Before he enlisted in the Royal Naval Air Service, Lloyd Samuel Breadner, the son of Samuel Marsh and Caroline Alberta (Watkins) Breadner, received his pilot's certificate on a Wright biplane at the Wright school, Augusta, Georgia on 28 December 1915. In 1917, he was posted to Naval 3 which was attached to the Royal Flying Corps. Flying the Sopwith Pup, he scored his fourth victory by shooting down a Gotha G.III on 23 April 1917. It was the first Gotha bomber shot down by a British fighter over the Western Front. Upon the formation of the Royal Canadian Air Force in 1924, Breadner was recommissioned and served as commanding officer of Camp Borden in Ontario. In 1939 he went to England as a technical advisor and was promoted to Air Marshal in 1941. In 1943 he returned to England as air officer commanding the R.C.A.F. overseas. Promoted again, shortly before he retired in 1945, Air Chief Marshal Breadner achieved the highest rank ever awarded in the R.C.A.F. Suffering from ill health, he died in a Boston, Massachusetts hospital in 1952.

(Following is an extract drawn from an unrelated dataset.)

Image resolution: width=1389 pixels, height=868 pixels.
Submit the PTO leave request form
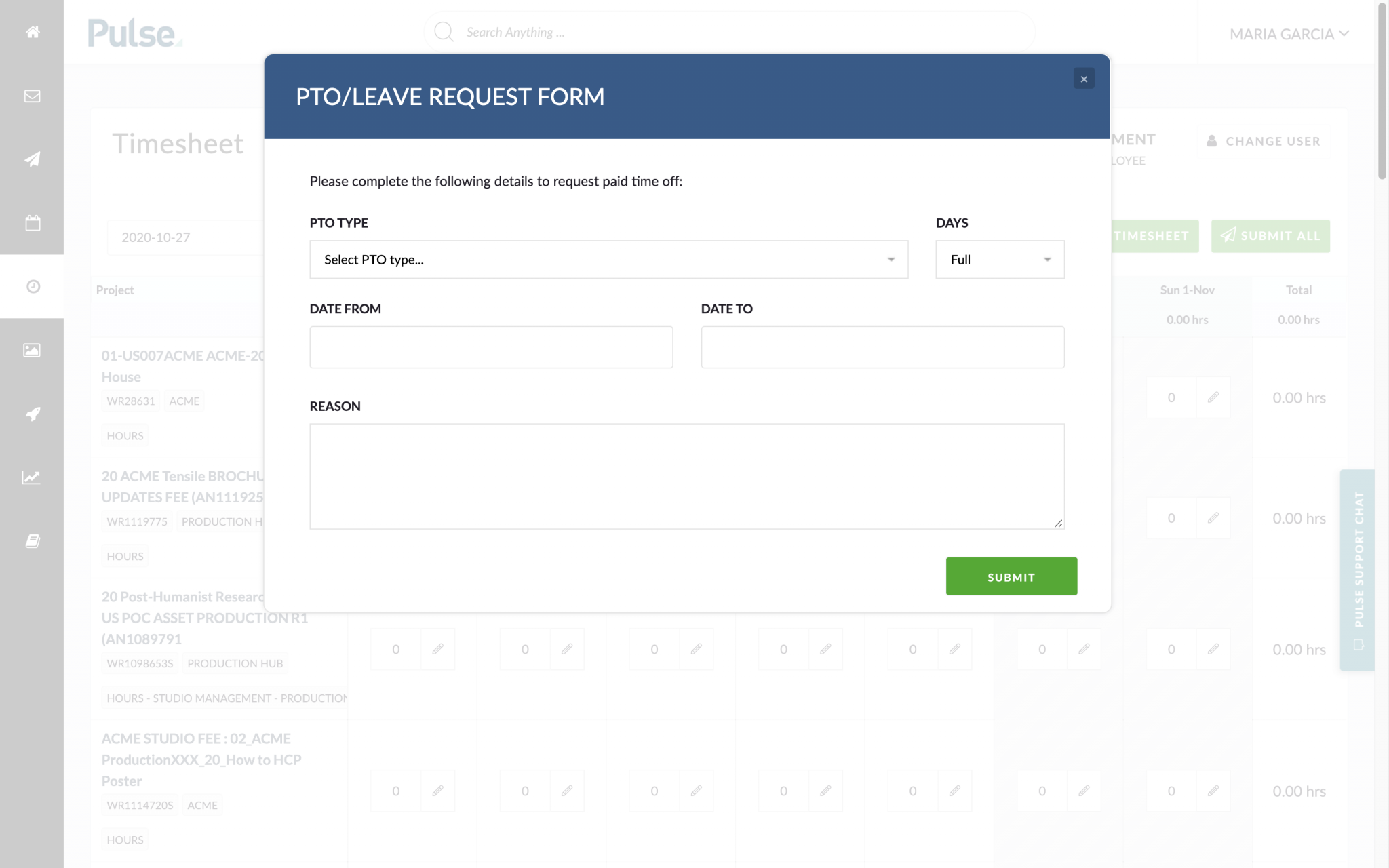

Great Britain, Royal Aero Club Aviators' Certificates, 1910-1950
Ontario, Canada Births, 1869-1913
The Springfield Sunday Republican, Springfield, Massachusetts, Sunday, 16 March 1952, page 6A
Distinguished Service Cross (DSC)
Flt.-Lieut. Lloyd Samuel Breadner, R.N.A.S.
For conspicuous gallantry and skill in leading his patrol against hostile formations. He has himself brought down three hostile machines and forced several others to land.
On the 6th April. 1917, he drove down a hostile machine which was wrecked while attempting to land in a ploughed field.
On the morning of the 11th April, 1917, he destroyed a hostile machine, which fell in flames, brought down another in a spinning nose dive with one wing folded up, and forced a third to land.